*** Opening of RECORD SET ***

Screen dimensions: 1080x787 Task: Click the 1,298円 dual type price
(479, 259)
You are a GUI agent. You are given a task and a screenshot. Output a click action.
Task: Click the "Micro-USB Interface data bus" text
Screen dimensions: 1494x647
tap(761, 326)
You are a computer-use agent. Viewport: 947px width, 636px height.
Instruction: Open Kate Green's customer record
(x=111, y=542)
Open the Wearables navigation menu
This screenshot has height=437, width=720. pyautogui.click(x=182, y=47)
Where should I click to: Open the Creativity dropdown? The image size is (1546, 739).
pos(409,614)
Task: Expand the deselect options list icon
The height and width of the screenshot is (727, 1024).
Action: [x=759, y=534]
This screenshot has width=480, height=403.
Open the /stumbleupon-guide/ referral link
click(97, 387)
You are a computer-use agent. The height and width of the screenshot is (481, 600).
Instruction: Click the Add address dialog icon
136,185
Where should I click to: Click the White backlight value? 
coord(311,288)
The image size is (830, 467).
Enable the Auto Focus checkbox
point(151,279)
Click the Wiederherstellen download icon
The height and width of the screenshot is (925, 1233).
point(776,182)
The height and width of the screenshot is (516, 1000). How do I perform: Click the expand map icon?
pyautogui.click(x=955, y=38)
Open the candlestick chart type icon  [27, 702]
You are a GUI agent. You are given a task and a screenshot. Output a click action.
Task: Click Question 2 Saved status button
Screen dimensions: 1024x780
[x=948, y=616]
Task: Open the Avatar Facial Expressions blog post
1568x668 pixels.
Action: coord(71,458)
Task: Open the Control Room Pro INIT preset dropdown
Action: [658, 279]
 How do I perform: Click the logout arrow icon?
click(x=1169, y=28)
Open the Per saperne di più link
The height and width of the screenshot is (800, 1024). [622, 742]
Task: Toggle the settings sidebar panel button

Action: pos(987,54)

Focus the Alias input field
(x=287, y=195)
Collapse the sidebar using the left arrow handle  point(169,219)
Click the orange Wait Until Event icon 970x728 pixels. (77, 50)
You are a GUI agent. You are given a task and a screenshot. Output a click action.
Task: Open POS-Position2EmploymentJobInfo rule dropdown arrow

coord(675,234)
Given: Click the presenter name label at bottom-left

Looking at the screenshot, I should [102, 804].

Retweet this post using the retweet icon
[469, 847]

*** Close of RECORD SET ***

WHAT NEEDS TO BE DONE: Print the line with "Open the Per saperne di più link" and every line after it in the entries above, exactly as written. Leave out all other lines.

ANSWER:
Open the Per saperne di più link
The height and width of the screenshot is (800, 1024). [622, 742]
Task: Toggle the settings sidebar panel button

Action: pos(987,54)

Focus the Alias input field
(x=287, y=195)
Collapse the sidebar using the left arrow handle  point(169,219)
Click the orange Wait Until Event icon 970x728 pixels. (77, 50)
You are a GUI agent. You are given a task and a screenshot. Output a click action.
Task: Open POS-Position2EmploymentJobInfo rule dropdown arrow

coord(675,234)
Given: Click the presenter name label at bottom-left

Looking at the screenshot, I should [102, 804].

Retweet this post using the retweet icon
[469, 847]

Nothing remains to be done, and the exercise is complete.